Banyak jalan menuju Benteng Dirun. Bisa melalui jalur Weluli atau lewat jalur Maudemu. Jalur Weluli terbilang mulus. Namun selepas Kota Weluli,Kecamatan Lamaknen, jalanan menanjak dengan kondisi rusak parah sekitar 10 kilometer. Jika mengikuti jalur Desa Maudemu, jalanan berbatu dan menanjak langsung menyambut di simpang depan kantor Desa Bauho.
Untuk mencapai benteng, harus berjalan mengitari kawasan Gunung Lakaan melewati beberapa desa seperti Desa Halimodok, Desa Maudemu. Tiba di puncak Gunung Lakaan, rasa sakit dan lelahnya badan seketika hilang. Ketika hendak masuk ke benteng, hamparan kaktus memanjakan mata.

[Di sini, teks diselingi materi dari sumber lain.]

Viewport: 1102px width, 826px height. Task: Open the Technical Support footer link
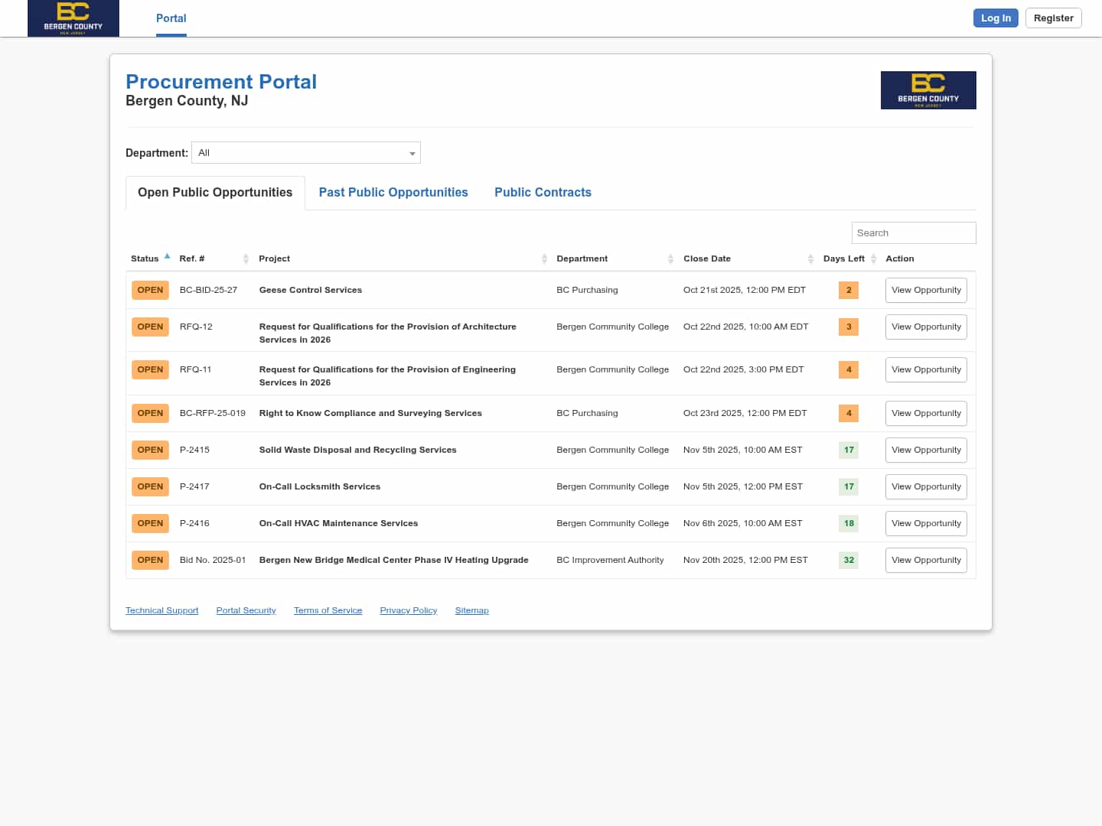161,611
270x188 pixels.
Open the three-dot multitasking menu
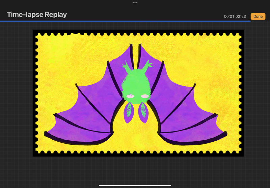(135, 3)
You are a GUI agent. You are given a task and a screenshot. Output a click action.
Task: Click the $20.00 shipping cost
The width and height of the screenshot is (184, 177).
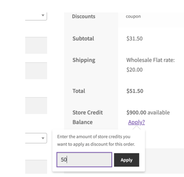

Hamparan batu karang di kiri dan kanan jalan seolah prajurit bersenjata berjalan mengiringi pengunjung menuju benteng.
Sekitar 500 meter sebelum mencapai benteng, ada pagar kawat berduri yang dipakai unuk mencegah sapi atau kuda masuk ke kawasan benteng. Mendekati gerbang benteng, ada satu bangunan lopo yang nyaris roboh di sisi kiri jalan. Dari Kota Atambua, perjalanan ke lokasi ini menghabiskan waktu hampir dua jam.
Antonius Bele adalah orang pertama yang menyambut Pos Kupang hari itu. Antonius perkenalkan diri sebagai penjaga benteng sekaligus perawat anakan pohon cendana yang ditanam di sekitar benteng. Dia bersama tiga rekan sudah memiliki jadwal memandu wisatawan yang datang kesana. Mereka digaji Dinas Kehutanan Kabupaten Belu. Sebelum melanjutkan perjalanan, kami menggelar ritual adat berupa permintaan izin untuk masuk ke benteng dengan meletakkan sirih pinang, rokok atau uang kertas.
Gerbang benteng ini menghadap ke selatan. Persis di pintu masuk benteng, terdapat tulisan tangan pada kardus yang meminta pengunjung wajib menaruh 'uang permisi'. Tinggi benteng batu karang ini diperkirakan mencapai dua meter dengan lebar satu meter. Disebut Benteng Lapis Tujuh karena berbentuk tujuh lapis. Lapisan pertama paling luar dan paling dalam lapisan ketujuh berisi meriam dan kuburan tua. Untuk masuk ke setiap lapisan melewati pintu sempit berukuran sekitar 80 centimeter.
Pada sudut kanan lapisan pertama, terdapat lubang berdiameter sekitar 15 centimeter sebagai pengintai dan lubang untuk menaruh senjata. Lubang ini mengarah ke selatan. Setiap orang yang menuju ke gerbang benteng terlihat dengan jelas dari lubang ini.
Lubang yang sama juga ada di lapisan kelima, yang juga mengarah ke pintu gerbang utama benteng. Masuk lapisan keenam, mata langsung tertuju pada moncong meriam tua yang tepat mengarah ke pintu benteng. Meriam ini diletakkan di atas pagar batu dan tak goyah meski digoyang. Selain meriam, di sisi utara terdapat banyak kuburan tua. rapih. Ada satu kuburan batu besar yang dikenal sebagai makam raja pertama.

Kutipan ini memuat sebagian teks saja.